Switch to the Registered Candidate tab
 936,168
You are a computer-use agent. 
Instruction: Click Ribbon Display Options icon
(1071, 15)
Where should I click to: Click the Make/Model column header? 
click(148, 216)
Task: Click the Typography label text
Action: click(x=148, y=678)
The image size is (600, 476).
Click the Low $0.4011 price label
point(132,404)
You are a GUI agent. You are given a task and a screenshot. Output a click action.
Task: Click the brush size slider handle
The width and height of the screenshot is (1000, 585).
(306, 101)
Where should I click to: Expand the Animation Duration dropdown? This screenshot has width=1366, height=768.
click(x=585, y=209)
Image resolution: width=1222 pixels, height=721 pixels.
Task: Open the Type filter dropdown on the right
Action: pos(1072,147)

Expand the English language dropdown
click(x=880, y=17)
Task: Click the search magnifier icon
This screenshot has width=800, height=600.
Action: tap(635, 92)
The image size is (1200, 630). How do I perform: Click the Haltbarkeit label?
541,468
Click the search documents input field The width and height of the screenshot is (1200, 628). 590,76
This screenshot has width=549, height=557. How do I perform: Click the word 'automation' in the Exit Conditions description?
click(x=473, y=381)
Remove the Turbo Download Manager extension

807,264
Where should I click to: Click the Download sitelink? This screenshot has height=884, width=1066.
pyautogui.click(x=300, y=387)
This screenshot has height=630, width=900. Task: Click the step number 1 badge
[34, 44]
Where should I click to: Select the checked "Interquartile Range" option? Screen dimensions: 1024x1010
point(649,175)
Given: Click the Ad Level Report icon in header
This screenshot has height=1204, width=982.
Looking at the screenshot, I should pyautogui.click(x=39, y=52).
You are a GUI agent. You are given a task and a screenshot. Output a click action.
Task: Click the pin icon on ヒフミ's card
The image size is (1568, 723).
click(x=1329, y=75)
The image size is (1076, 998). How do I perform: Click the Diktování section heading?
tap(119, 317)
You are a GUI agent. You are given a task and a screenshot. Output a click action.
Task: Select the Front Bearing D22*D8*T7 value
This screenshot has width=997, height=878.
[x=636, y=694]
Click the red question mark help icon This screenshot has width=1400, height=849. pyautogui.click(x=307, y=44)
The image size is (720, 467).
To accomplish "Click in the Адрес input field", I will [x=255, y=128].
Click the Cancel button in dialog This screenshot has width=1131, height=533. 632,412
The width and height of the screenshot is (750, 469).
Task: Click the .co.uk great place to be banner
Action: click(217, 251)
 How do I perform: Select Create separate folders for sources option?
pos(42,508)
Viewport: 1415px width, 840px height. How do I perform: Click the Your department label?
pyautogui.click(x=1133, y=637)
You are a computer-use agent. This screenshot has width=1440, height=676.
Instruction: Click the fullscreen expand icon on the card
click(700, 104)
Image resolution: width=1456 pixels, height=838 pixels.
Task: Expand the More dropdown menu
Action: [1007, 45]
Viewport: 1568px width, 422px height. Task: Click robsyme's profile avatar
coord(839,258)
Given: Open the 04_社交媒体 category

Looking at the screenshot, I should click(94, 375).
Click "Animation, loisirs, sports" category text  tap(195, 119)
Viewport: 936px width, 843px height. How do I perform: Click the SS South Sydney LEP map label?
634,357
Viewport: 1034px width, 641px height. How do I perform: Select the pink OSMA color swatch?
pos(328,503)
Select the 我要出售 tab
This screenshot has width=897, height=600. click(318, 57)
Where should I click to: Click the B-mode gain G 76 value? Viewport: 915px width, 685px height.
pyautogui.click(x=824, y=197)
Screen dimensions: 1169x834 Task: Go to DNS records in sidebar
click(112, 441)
══════
Copy every line where the word "field" is present in the entries above.

Click the search documents input field The width and height of the screenshot is (1200, 628). 590,76
To accomplish "Click in the Адрес input field", I will [x=255, y=128].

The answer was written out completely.